For historical reasons I have this running on github, rather than any of its competitors.

The first step is setting up the repo, and then have github create the static HTML from the Markdown sources. Github pages is your friend, and I followed instructions as written in https://docs.github.com/en/pages/quickstart.

The pipeline works like this: you put your markdown source files in a predefined spot, and after setting up some parameters, github translates these to static HTML pages which are served on <yourhandle>.github.io.

The way it is setup by default, the source can be either a directory docs/ in the main branch, or a separate branch.

Since I wanted integration with Obsidian and a clean interface, I decided for the branch solution. That way, my source markdown files are in my main branch in Obsidian, and the version that goes into github pages in another branch.

Basically, these were my steps, performed on https://github.com:

  1. create the github repo <yourhandle>.github.io
  2. create a second branch gh-pages
  3. In the “Code and automation” section of the Settings sidebar, click  Pages.
  4. Under “Build and deployment”, under “Source”, select Deploy from a branch. This I will change later!
  5. Under “Build and deployment”, under “Branch”, use the branch dropdown menu and select gh-pages as publishing source.

I said “this I will change later”. I will, so that I can use my “own” design, templates, etc.

part 2: install jekyll

This is only needed if you want to serve on your local machine, so as to check before you serve. Makes a lot of sense.

On Mac, I did the following:

brew install chruby ruby-install  
ruby-install # check what the latest version is  
ruby-install 3.3.1  
gem install jekyll bundler  

Then following https://docs.github.com/en/pages/setting-up-a-github-pages-site-with-jekyll/creating-a-github-pages-site-with-jekyll:

jekyll new --skip-bundle --force .  
bundle exec jekyll serve  

and that last command runs a webserver on https://localhost:4000/.

part 3: get Enveloppe running

This Obsidian plugin gets your local files served on your webserver – of course, only those files in your vault which you specify.

Enveloppe (previously known as github publisher) is a wonderful, powerful Obsidian plugin. And I found it not easy to understand how to set it up well.

These are the settings I found working for me.
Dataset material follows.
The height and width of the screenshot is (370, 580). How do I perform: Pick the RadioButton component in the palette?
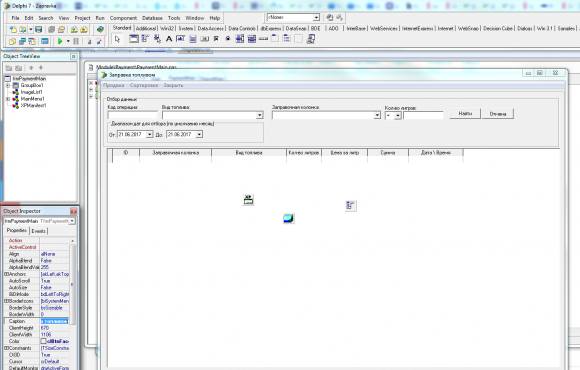click(228, 39)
I refer to the tabs of the settings pane in italics:

  1. under Github Config, set the main branch to gh-pages and set ‘Automatically merge pull requests’ on.
  2. under File Paths, set auto clean up and self-cleaning of attachments on
  3. under Content, define the following replacements in Text Replacer: /<yourhandle>.github.io\/assets/ to/assets and /./assets/ to /assets`. This is needed to make figures work.
  4. also under Content, switch on [Wikilinks](Wikilinks.html) to [MDlinks](links) and Internal Links
  5. under Attachments & Embeds, in Override Attachment Paths, set replace text /.*<yourhandle>.github.io\/(.*)/ to $1.
  6. also under Attachments & Embeds, select Send linked files, Transfer attachments, Structure, and Transfer embedded notes.

I saved my settings for Enveloppe in [[enveloppe.json]]. You can load this in the plugin, and adapt from there.

part 4: adapt your theme

None of the standard jekyll github themes were to my liking; I quickly found just-the-docs, and decided that to be my theme. With some adjustments, of course.

And that lead to an adapted setup, which I realised as follows:

  1. create a number of files to specify the theme, as well as Jekyll scripts. I gathered these files in repo.tgz. In particular, these contain:
    - .gitignore
    - the scripts in .github/workflows/ci.yml and .github/workflows/pages.yml
    - the html navigation in _includes/components/ and the sorting, including extra code for books sorting, in _includes/sorted_pages.html
    - a layout for books in _layouts/book.html
    - conversion of links in md files to html in _plugins/convert_links.rb
    - some personal colour suppression in _sass/color_schemes/greyish.scss
    - and finally, the Ruby Gemfile which controls how Jekyll runs.
  2. put all of these in the branch gh-pages, and push the result
  3. on github, under settings / pages set the ‘Build and deployment’ source to ‘github actions’

Done.

(Not nice: for this blog post, I had to manually upload the file repo.tgz in the gh-pages branch. Looks like Enveloppe does not deal with that, with my current settings.)